三 農林水産物(第一号に掲げるものを除く。)であって、政令で定めるもの
四 農林水産物を原料又は材料として製造し、又は加工したもの(第二号に掲げるものを除く。)であって、政令で定めるもの
2 この法律において「特定農林水産物等」とは、次の各号のいずれにも該当する農林水産物等をいう。
一 特定の場所、地域又は国を生産地とするものであること。
二 品質、社会的評価その他の確立した特性(以下単に「特性」という。)が前号の生産地に主として帰せられるものであること。
3 この法律において「地理的表示」とは、特定農林水産物等の名称(当該名称により前項各号に掲げる事項を特定することができるものに限る。)の表示をいう。
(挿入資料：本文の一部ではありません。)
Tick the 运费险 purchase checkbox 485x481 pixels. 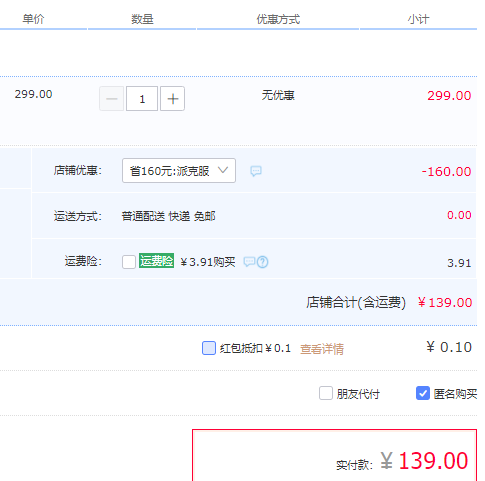pos(129,262)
4 この法律において「生産」とは、農林水産物等が出荷されるまでに行われる一連の行為のうち、農林水産物等に特性を付与し、又は農林水産物等の特性を保持するために行われる行為をいい、「生産地」とは、生産が行われる場所、地域又は国をいい、「生産業者」とは、生産を業として行う者をいう。
5 この法律において「生産者団体」とは、生産業者を直接又は間接の構成員(以下単に「構成員」という。)とする団体(法人でない団体にあっては代表者又は管理人の定めのあるものに限り、法令又は定款その他の基本約款において、正当な理由がないのに、構成員たる資格を有する者の加入を拒み、又はその加入につき現在の構成員が加入の際に付されたよりも困難な条件を付してはならない旨の定めのあるものに限る。)であって、農林水産省令で定めるものをいう。
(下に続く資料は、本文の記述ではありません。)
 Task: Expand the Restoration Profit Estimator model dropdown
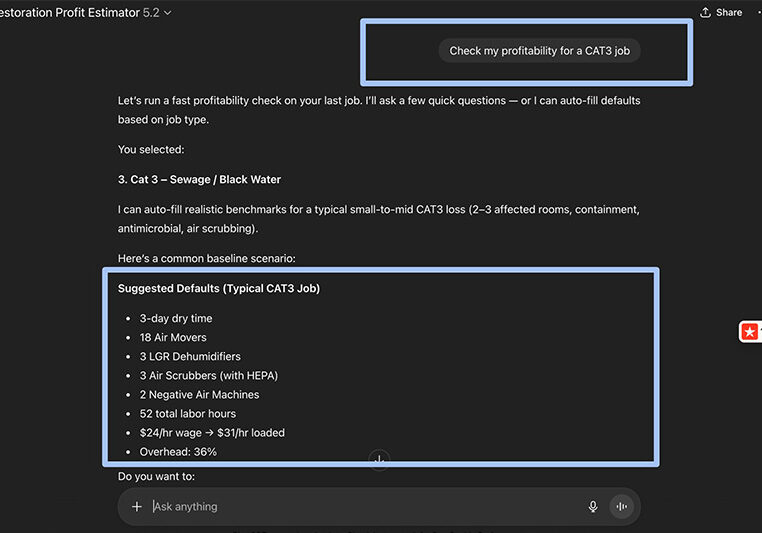point(167,13)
6 この法律において「生産行程管理業務」とは、生産者団体が行う次に掲げる業務をいう。
一 農林水産物等について第七条第一項第二号から第八号までに掲げる事項を定めた明細書(以下単に「明細書」という。)の作成又は変更を行うこと。
二 明細書を作成した農林水産物等について当該生産者団体の構成員たる生産業者が行うその生産が当該明細書に適合して行われるようにするため必要な指導、検査その他の業務を行うこと。